The pattern shown below usually leads to below normal temperatures across the Southeast and they often extend as far north as our area. When I composited (averaged) the 10 analog dates (historically similar patterns) supplied by the 11-day model forecast, the end result showed our temperatures averaging below normal with the coldest temperatures relative to normal extending into the Southeast.

However, several reasons crop up for not buying into the colder than normal scenario so quickly. The CPC experimental temperature forecast map (below right) based on the forecasts of a number of ensemble members give us more than a 50% chance of having above normal temperatures. The flow pattern shown in the Day 11 model forecast still shows very strong flow into California which suggests that most of the country will still be flooded with air emanating from the Pacific. So even behind cold fronts, the air may only be slightly cooler than normal while ahead of fronts the temperatures probably will be above normal. Finally, the CFS2 climate model forecast for December 5-11 is forecasting above normal temperatures for the period. Therefore, with the conflicting guidance, I’m forecasting temperatures to be near normal for the Dec 5-11 time range. This seems like the safest course. The same holds for precipitation.

Day 11 super ensemble model mean 500 mb heights and anomaly chart centered on December 7 (left), and the CPC experimental temperature forecast (right) for the December 6-11 period (warm colors represent warmer than normal temperatures, blue shades show colder where colder than normal temperatures are forecast).

Beyond mid-December: A little more about the AO and what it might mean for this year’s winter

Yesterday morning the AO fell to -1.95 and most ensembles are predicting it to continue to fall with it likely dropping below -3.

Don Sutherland - a weather hobbyist who posts on the American Weather forums - has looked at eleven similar cases when the AO dropped that low during late November or early December. The mean duration for the eleven different events was 30.5 days with a median of duration of 36 days. He notes that the 4 cases that followed a strongly negative AO during October were tenacious with the negative AO lasting between 30 and 48 days.
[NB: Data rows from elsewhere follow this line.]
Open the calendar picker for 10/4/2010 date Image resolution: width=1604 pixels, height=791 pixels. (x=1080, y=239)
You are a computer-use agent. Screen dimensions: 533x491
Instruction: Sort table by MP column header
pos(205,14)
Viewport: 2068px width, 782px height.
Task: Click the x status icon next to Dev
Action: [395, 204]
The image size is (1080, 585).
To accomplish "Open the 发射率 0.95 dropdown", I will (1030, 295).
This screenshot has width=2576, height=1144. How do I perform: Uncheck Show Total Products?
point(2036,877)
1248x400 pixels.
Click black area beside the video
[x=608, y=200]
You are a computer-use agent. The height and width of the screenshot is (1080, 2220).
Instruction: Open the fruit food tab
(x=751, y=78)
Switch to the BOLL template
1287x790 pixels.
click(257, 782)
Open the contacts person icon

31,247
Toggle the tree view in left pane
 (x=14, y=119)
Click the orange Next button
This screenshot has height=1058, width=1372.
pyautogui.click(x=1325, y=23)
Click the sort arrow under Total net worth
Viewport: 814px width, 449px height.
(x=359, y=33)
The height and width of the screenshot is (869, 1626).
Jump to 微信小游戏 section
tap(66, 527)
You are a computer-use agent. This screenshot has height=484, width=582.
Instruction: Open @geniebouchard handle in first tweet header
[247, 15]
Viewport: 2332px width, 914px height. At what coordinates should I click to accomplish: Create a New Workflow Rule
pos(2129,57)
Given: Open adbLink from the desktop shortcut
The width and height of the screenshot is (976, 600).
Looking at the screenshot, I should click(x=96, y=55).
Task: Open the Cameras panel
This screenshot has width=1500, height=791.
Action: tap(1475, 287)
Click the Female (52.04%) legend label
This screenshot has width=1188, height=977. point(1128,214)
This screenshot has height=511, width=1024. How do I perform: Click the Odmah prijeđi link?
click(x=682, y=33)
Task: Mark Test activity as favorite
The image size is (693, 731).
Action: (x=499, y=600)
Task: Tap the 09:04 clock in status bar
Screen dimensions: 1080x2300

While the sample size is small, Sutherland’s analysis suggests the current negative AO could last through December and that the AO during the month will average in the negative range. If so, the latter part of December could average colder than average.

Don also noted that the average seasonal snowfall for Reagan National during those 11 seasons was 21.8 inches and the median was 17.6 inches, both around 5 inches more than for all seasons.

However, those high numbers may be misleading. Bob Hill, another hobbyist, looked at the 18 Decembers when the AO index measured below -1.0. The AO remained negative in 15 of those 18 seasons during January. 17 of the 18 seasons had a negative AO average for the December-February period.

What does the prevalance of a negative AO in those cases say about snow? The average snowfall for the 18 seasons was 19.8 inches. However, only 8 of the 18 had normal or above normal snowfall proving again how much luck plays in the D.C area having a big winter. The snowfall during 30 percent of those years exceeded 20 inches suggesting that the chance of having a big snow year would not be negligible and is probably more likely than during most seasons (especially those in which a positive AO is the dominant mode).

In summary, odds favor the AO being negative more than positive this winter season suggesting that temperatures will probably not be as warm relative to normal as last winter and could even end up averaging below normal. Yes, we are more likely to have a snowy winter than during years when the AO is positive or when you look at all years. But a strongly negative AO does not always translate into a snowy winter.